Data taken from a collection:
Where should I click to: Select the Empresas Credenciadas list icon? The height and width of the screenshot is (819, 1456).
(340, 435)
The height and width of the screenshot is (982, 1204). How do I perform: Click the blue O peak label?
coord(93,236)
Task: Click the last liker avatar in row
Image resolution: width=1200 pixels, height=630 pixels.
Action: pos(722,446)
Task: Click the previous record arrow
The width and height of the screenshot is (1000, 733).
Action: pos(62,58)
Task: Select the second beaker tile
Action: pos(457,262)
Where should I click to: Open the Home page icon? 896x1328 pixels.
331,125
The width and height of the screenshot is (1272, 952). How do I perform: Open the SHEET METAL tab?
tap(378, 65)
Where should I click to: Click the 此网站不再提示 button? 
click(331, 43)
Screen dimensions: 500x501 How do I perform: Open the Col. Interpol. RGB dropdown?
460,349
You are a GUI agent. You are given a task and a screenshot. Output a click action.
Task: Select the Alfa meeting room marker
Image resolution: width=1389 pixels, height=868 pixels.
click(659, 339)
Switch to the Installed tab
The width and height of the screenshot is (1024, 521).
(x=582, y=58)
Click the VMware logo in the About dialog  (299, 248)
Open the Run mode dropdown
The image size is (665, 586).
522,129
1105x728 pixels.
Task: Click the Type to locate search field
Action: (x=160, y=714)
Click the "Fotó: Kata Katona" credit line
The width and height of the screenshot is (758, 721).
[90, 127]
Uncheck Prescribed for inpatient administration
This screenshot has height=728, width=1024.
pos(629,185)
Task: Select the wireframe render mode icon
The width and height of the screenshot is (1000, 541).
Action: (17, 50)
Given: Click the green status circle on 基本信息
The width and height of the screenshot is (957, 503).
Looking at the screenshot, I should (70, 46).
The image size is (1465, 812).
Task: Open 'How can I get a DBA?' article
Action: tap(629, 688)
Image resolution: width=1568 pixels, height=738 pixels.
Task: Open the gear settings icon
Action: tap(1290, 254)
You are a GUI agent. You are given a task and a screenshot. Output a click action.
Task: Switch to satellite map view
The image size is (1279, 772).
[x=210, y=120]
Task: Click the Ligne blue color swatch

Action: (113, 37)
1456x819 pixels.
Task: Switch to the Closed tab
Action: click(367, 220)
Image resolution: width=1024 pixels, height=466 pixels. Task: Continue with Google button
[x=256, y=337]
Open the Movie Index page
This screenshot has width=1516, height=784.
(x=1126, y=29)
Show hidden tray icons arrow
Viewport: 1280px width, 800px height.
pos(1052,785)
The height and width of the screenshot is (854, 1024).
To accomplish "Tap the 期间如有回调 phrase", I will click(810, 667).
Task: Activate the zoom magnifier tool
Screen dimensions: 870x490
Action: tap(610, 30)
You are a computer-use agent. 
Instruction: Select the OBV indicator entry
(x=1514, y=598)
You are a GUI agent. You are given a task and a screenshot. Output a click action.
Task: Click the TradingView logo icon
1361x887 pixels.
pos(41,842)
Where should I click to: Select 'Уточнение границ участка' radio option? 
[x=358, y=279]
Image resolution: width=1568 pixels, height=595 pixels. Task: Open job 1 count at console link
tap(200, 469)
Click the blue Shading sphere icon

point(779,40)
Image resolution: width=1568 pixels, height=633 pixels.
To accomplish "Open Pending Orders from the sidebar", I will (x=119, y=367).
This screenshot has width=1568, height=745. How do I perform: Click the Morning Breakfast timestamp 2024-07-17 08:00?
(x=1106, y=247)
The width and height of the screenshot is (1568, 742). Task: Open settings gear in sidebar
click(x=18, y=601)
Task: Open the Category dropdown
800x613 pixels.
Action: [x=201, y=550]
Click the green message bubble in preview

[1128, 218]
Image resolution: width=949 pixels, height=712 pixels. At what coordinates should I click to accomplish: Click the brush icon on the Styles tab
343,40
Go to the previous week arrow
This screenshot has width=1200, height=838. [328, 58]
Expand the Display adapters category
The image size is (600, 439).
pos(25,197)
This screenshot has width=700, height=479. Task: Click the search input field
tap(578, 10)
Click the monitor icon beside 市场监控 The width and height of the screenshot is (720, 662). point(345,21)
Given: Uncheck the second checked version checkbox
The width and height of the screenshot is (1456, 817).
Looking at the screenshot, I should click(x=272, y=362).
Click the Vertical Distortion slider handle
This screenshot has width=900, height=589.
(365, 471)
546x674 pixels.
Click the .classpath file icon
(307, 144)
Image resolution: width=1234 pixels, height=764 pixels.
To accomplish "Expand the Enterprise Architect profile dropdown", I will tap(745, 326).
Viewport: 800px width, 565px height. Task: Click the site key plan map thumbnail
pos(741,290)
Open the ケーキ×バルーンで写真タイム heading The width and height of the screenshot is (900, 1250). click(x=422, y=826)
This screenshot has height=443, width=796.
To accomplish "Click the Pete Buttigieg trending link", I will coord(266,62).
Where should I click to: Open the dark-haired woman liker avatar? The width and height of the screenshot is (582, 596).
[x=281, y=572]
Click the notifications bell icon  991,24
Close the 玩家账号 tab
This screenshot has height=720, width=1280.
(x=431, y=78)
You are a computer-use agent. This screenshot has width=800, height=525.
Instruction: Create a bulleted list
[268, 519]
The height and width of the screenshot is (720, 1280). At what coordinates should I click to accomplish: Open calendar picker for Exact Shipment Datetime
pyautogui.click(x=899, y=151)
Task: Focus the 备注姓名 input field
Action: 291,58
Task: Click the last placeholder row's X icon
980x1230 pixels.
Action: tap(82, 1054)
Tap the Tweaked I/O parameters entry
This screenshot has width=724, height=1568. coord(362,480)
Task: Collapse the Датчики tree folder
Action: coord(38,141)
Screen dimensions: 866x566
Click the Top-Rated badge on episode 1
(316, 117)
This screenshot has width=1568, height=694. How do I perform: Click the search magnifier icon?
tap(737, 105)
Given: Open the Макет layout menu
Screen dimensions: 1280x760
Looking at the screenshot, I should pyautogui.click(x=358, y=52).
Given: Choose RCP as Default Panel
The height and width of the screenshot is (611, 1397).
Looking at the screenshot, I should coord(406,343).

◆ **Your instructions**:
Could you lay out every line of the rows above as a Markdown table with two columns, "No." for the line number and "Line" for the line itself, leaving out any blank lines?

◆ **Response**:
| No. | Line |
|---|---|
| 1 | Where should I click to: Select the Empresas Credenciadas list icon? The height and width of the screenshot is (819, 1456). |
| 2 | (340, 435) |
| 3 | The height and width of the screenshot is (982, 1204). How do I perform: Click the blue O peak label? |
| 4 | coord(93,236) |
| 5 | Task: Click the last liker avatar in row |
| 6 | Image resolution: width=1200 pixels, height=630 pixels. |
| 7 | Action: pos(722,446) |
| 8 | Task: Click the previous record arrow |
| 9 | The width and height of the screenshot is (1000, 733). |
| 10 | Action: pos(62,58) |
| 11 | Task: Select the second beaker tile |
| 12 | Action: pos(457,262) |
| 13 | Where should I click to: Open the Home page icon? 896x1328 pixels. |
| 14 | 331,125 |
| 15 | The width and height of the screenshot is (1272, 952). How do I perform: Open the SHEET METAL tab? |
| 16 | tap(378, 65) |
| 17 | Where should I click to: Click the 此网站不再提示 button?  |
| 18 | click(331, 43) |
| 19 | Screen dimensions: 500x501 How do I perform: Open the Col. Interpol. RGB dropdown? |
| 20 | 460,349 |
| 21 | You are a GUI agent. You are given a task and a screenshot. Output a click action. |
| 22 | Task: Select the Alfa meeting room marker |
| 23 | Image resolution: width=1389 pixels, height=868 pixels. |
| 24 | click(659, 339) |
| 25 | Switch to the Installed tab |
| 26 | The width and height of the screenshot is (1024, 521). |
| 27 | (x=582, y=58) |
| 28 | Click the VMware logo in the About dialog  (299, 248) |
| 29 | Open the Run mode dropdown |
| 30 | The image size is (665, 586). |
| 31 | 522,129 |
| 32 | 1105x728 pixels. |
| 33 | Task: Click the Type to locate search field |
| 34 | Action: (x=160, y=714) |
| 35 | Click the "Fotó: Kata Katona" credit line |
| 36 | The width and height of the screenshot is (758, 721). |
| 37 | [90, 127] |
| 38 | Uncheck Prescribed for inpatient administration |
| 39 | This screenshot has height=728, width=1024. |
| 40 | pos(629,185) |
| 41 | Task: Select the wireframe render mode icon |
| 42 | The width and height of the screenshot is (1000, 541). |
| 43 | Action: (17, 50) |
| 44 | Given: Click the green status circle on 基本信息 |
| 45 | The width and height of the screenshot is (957, 503). |
| 46 | Looking at the screenshot, I should (70, 46). |
| 47 | The image size is (1465, 812). |
| 48 | Task: Open 'How can I get a DBA?' article |
| 49 | Action: tap(629, 688) |
| 50 | Image resolution: width=1568 pixels, height=738 pixels. |
| 51 | Task: Open the gear settings icon |
| 52 | Action: tap(1290, 254) |
| 53 | You are a GUI agent. You are given a task and a screenshot. Output a click action. |
| 54 | Task: Switch to satellite map view |
| 55 | The image size is (1279, 772). |
| 56 | [x=210, y=120] |
| 57 | Task: Click the Ligne blue color swatch |
| 58 | Action: (113, 37) |
| 59 | 1456x819 pixels. |
| 60 | Task: Switch to the Closed tab |
| 61 | Action: click(367, 220) |
| 62 | Image resolution: width=1024 pixels, height=466 pixels. Task: Continue with Google button |
| 63 | [x=256, y=337] |
| 64 | Open the Movie Index page |
| 65 | This screenshot has width=1516, height=784. |
| 66 | (x=1126, y=29) |
| 67 | Show hidden tray icons arrow |
| 68 | Viewport: 1280px width, 800px height. |
| 69 | pos(1052,785) |
| 70 | The height and width of the screenshot is (854, 1024). |
| 71 | To accomplish "Tap the 期间如有回调 phrase", I will click(810, 667). |
| 72 | Task: Activate the zoom magnifier tool |
| 73 | Screen dimensions: 870x490 |
| 74 | Action: tap(610, 30) |
| 75 | You are a computer-use agent.  |
| 76 | Instruction: Select the OBV indicator entry |
| 77 | (x=1514, y=598) |
| 78 | You are a GUI agent. You are given a task and a screenshot. Output a click action. |
| 79 | Task: Click the TradingView logo icon |
| 80 | 1361x887 pixels. |
| 81 | pos(41,842) |
| 82 | Where should I click to: Select 'Уточнение границ участка' radio option?  |
| 83 | [x=358, y=279] |
| 84 | Image resolution: width=1568 pixels, height=595 pixels. Task: Open job 1 count at console link |
| 85 | tap(200, 469) |
| 86 | Click the blue Shading sphere icon |
| 87 | point(779,40) |
| 88 | Image resolution: width=1568 pixels, height=633 pixels. |
| 89 | To accomplish "Open Pending Orders from the sidebar", I will (x=119, y=367). |
| 90 | This screenshot has width=1568, height=745. How do I perform: Click the Morning Breakfast timestamp 2024-07-17 08:00? |
| 91 | (x=1106, y=247) |
| 92 | The width and height of the screenshot is (1568, 742). Task: Open settings gear in sidebar |
| 93 | click(x=18, y=601) |
| 94 | Task: Open the Category dropdown |
| 95 | 800x613 pixels. |
| 96 | Action: [x=201, y=550] |
| 97 | Click the green message bubble in preview |
| 98 | [1128, 218] |
| 99 | Image resolution: width=949 pixels, height=712 pixels. At what coordinates should I click to accomplish: Click the brush icon on the Styles tab |
| 100 | 343,40 |
| 101 | Go to the previous week arrow |
| 102 | This screenshot has width=1200, height=838. [328, 58] |
| 103 | Expand the Display adapters category |
| 104 | The image size is (600, 439). |
| 105 | pos(25,197) |
| 106 | This screenshot has width=700, height=479. Task: Click the search input field |
| 107 | tap(578, 10) |
| 108 | Click the monitor icon beside 市场监控 The width and height of the screenshot is (720, 662). point(345,21) |
| 109 | Given: Uncheck the second checked version checkbox |
| 110 | The width and height of the screenshot is (1456, 817). |
| 111 | Looking at the screenshot, I should click(x=272, y=362). |
| 112 | Click the Vertical Distortion slider handle |
| 113 | This screenshot has width=900, height=589. |
| 114 | (365, 471) |
| 115 | 546x674 pixels. |
| 116 | Click the .classpath file icon |
| 117 | (307, 144) |
| 118 | Image resolution: width=1234 pixels, height=764 pixels. |
| 119 | To accomplish "Expand the Enterprise Architect profile dropdown", I will tap(745, 326). |
| 120 | Viewport: 800px width, 565px height. Task: Click the site key plan map thumbnail |
| 121 | pos(741,290) |
| 122 | Open the ケーキ×バルーンで写真タイム heading The width and height of the screenshot is (900, 1250). click(x=422, y=826) |
| 123 | This screenshot has height=443, width=796. |
| 124 | To accomplish "Click the Pete Buttigieg trending link", I will coord(266,62). |
| 125 | Where should I click to: Open the dark-haired woman liker avatar? The width and height of the screenshot is (582, 596). |
| 126 | [x=281, y=572] |
| 127 | Click the notifications bell icon  991,24 |
| 128 | Close the 玩家账号 tab |
| 129 | This screenshot has height=720, width=1280. |
| 130 | (x=431, y=78) |
| 131 | You are a computer-use agent. This screenshot has width=800, height=525. |
| 132 | Instruction: Create a bulleted list |
| 133 | [268, 519] |
| 134 | The height and width of the screenshot is (720, 1280). At what coordinates should I click to accomplish: Open calendar picker for Exact Shipment Datetime |
| 135 | pyautogui.click(x=899, y=151) |
| 136 | Task: Focus the 备注姓名 input field |
| 137 | Action: 291,58 |
| 138 | Task: Click the last placeholder row's X icon |
| 139 | 980x1230 pixels. |
| 140 | Action: tap(82, 1054) |
| 141 | Tap the Tweaked I/O parameters entry |
| 142 | This screenshot has width=724, height=1568. coord(362,480) |
| 143 | Task: Collapse the Датчики tree folder |
| 144 | Action: coord(38,141) |
| 145 | Screen dimensions: 866x566 |
| 146 | Click the Top-Rated badge on episode 1 |
| 147 | (316, 117) |
| 148 | This screenshot has width=1568, height=694. How do I perform: Click the search magnifier icon? |
| 149 | tap(737, 105) |
| 150 | Given: Open the Макет layout menu |
| 151 | Screen dimensions: 1280x760 |
| 152 | Looking at the screenshot, I should pyautogui.click(x=358, y=52). |
| 153 | Given: Choose RCP as Default Panel |
| 154 | The height and width of the screenshot is (611, 1397). |
| 155 | Looking at the screenshot, I should coord(406,343). |